Book Review: The Essential Saker: From the Trenches of the Emerging Multipolar World

“To love. To be loved. To never forget your own insignificance. To never get used to the unspeakable violence and the vulgar disparity of life around you. To seek joy in the saddest places. To pursue beauty to its lair. To never simplify what is complicated or complicate what is simple. To respect strength, never power. Above all, to watch. To try and understand. To never look away. And never, never to forget.”
~ Arundhati Roy

By Catherine Austin Fitts

Born and raised in Switzerland by Russian parents who were refugees from the Bolshevik Revolution, “the Saker” studied in the United States and lived and worked in Europe as a military analyst. Opposed to the destruction of successive countries in Eastern Europe (aka the US/NATO wars), he reinvented himself as a software engineer who now lives in the United States (as he puts it, “the Imperial Homeland”). Frustrated by the ongoing destruction in Europe, he started to blog.

The rest is history. When war in the Ukraine splashed its way across Western headlines, readership at The Vineyard of the Saker exploded.

His handle, “the Saker” comes from the saker falcon, a species of large falcon that breeds from Eastern Europe eastwards across Asia to Manchuria. Indeed, his viewpoint is Eastern…and Western, as well. Saker looks at current events from multiple points-of-view starting with the big “P” of geopolitics. Then, like a falcon, he swoops down to the most intimate personal details of a moment or event and then swoops back.
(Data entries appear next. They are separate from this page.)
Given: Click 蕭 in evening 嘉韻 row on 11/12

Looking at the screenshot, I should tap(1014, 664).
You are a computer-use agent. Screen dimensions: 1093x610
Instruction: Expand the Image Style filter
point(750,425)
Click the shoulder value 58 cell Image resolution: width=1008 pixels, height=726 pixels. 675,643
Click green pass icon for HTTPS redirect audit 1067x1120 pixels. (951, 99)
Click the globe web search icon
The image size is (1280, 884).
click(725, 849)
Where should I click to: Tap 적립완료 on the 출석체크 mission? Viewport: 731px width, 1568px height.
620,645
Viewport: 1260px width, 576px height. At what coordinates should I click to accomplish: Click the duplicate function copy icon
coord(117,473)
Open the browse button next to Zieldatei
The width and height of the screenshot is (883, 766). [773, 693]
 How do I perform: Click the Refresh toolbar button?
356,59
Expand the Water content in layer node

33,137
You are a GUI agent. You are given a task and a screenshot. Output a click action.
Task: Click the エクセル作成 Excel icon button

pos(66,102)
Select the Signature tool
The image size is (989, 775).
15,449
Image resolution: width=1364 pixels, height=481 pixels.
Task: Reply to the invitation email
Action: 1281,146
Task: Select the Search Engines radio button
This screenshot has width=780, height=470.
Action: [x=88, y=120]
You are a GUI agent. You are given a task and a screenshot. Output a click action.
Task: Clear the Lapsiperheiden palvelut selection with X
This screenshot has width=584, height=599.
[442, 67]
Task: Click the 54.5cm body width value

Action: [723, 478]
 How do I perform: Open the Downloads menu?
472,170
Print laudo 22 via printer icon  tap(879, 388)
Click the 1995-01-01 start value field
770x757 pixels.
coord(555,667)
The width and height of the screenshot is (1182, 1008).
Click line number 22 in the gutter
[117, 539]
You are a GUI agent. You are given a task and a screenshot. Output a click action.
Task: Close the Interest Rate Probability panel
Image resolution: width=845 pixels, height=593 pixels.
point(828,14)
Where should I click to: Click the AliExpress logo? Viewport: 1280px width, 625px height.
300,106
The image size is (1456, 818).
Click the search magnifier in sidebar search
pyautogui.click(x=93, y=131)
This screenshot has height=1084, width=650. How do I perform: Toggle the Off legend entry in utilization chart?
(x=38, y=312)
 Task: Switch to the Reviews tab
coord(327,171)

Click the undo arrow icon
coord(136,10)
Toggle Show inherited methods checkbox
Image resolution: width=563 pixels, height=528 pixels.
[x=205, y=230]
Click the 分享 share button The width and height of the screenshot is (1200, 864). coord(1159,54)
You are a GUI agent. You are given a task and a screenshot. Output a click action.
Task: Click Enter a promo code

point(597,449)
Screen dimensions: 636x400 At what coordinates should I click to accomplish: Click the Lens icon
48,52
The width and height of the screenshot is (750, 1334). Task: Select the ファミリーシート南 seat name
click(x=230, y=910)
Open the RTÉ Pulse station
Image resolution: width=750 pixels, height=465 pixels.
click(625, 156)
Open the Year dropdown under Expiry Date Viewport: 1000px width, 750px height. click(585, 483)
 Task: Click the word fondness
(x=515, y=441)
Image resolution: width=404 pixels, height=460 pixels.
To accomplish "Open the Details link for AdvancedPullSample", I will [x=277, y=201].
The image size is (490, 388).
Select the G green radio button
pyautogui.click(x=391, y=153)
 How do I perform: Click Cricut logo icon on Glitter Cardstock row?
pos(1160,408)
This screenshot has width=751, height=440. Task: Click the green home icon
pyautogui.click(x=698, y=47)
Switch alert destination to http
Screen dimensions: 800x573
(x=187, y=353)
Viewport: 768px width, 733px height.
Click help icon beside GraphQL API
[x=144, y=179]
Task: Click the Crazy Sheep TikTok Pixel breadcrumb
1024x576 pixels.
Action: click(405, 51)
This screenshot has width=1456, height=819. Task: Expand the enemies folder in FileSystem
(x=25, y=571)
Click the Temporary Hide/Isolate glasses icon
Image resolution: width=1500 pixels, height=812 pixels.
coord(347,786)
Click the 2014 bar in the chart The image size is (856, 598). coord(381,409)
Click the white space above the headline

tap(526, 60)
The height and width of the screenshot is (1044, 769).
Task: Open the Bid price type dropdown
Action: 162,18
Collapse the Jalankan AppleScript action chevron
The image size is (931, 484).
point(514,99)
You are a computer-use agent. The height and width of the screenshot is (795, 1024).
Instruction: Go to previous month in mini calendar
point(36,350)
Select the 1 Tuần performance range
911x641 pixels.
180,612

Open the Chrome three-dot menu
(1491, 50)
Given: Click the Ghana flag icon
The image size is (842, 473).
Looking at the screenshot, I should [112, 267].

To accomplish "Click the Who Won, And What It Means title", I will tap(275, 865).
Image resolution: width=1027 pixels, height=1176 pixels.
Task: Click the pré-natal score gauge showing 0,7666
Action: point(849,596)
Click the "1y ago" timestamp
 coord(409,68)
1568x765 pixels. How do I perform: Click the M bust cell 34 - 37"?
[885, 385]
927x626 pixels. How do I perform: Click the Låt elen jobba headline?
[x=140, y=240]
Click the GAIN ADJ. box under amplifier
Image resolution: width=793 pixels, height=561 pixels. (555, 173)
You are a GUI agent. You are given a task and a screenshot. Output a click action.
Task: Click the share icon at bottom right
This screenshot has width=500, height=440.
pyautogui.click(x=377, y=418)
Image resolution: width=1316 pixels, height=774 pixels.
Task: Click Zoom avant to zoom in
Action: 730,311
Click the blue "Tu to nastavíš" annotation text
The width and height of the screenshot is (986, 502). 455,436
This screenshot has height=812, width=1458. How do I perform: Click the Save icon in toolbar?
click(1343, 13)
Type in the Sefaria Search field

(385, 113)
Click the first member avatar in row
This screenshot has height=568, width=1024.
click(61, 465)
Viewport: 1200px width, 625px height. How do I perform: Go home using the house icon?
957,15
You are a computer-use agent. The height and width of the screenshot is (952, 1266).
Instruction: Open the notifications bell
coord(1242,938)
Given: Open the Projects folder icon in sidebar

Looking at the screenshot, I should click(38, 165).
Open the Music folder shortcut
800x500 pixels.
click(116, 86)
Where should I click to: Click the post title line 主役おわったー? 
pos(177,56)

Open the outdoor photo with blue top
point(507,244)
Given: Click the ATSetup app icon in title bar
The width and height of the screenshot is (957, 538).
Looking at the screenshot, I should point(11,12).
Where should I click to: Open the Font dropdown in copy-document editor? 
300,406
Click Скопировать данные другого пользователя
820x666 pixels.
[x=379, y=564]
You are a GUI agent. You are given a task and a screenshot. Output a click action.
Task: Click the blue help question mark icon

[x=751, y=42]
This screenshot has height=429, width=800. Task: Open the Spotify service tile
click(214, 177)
The Saker’s emphasis is on all things human: spirit, culture and history. So, be prepared for enormous breadth. This is a brilliant man who sees and draws the connections between all things.

The Essential Saker: From the Trenches of the Emerging Multipolar World is a collection of his best blog posts. I asked someone to print it out before I realized that the book was 600+ pages long. So, I piled it up on my den ottoman and proceeded to work my way through it over the next month during breaks, meals or when I just needed cheering up.

The book is divided into the following parts:

  • Russia and the Ukraine
  • Russia and Islam
  • Russia and The West
  • Anglo-Zionism (the Neocons)
  • Je ne suis pas Charlie (The Charlie Hebdo psyop)
  • Syria and Iran
  • The French Resistance (the campaign against Dieudonné’s and Soral)
  • The West And Sex (on the “divide and conquer” game)
  • The Russian Military
  • A section called Varia which includes, “How I became a 9/11 ‘Truther’”

The insights are so rich and the humor so full of belly laughs — pulling no punches on the absurdity of the “official reality” and the endless stream of perversions and dirty tricks — that I found myself looking forward to my “Saker breaks” each day. The day after I finished the book, I literally felt a deep sadness as I walked into my den and saw the empty ottoman. There was no more Saker to roar into my life full of humanity and to remind me of my favorite passage from St. Timothy:

“For God hath not given us the spirit of fear; but of power, and of love, and of a sound mind.”

Beware Neocons: you are intellectual mice in the field and the Saker patrols overhead!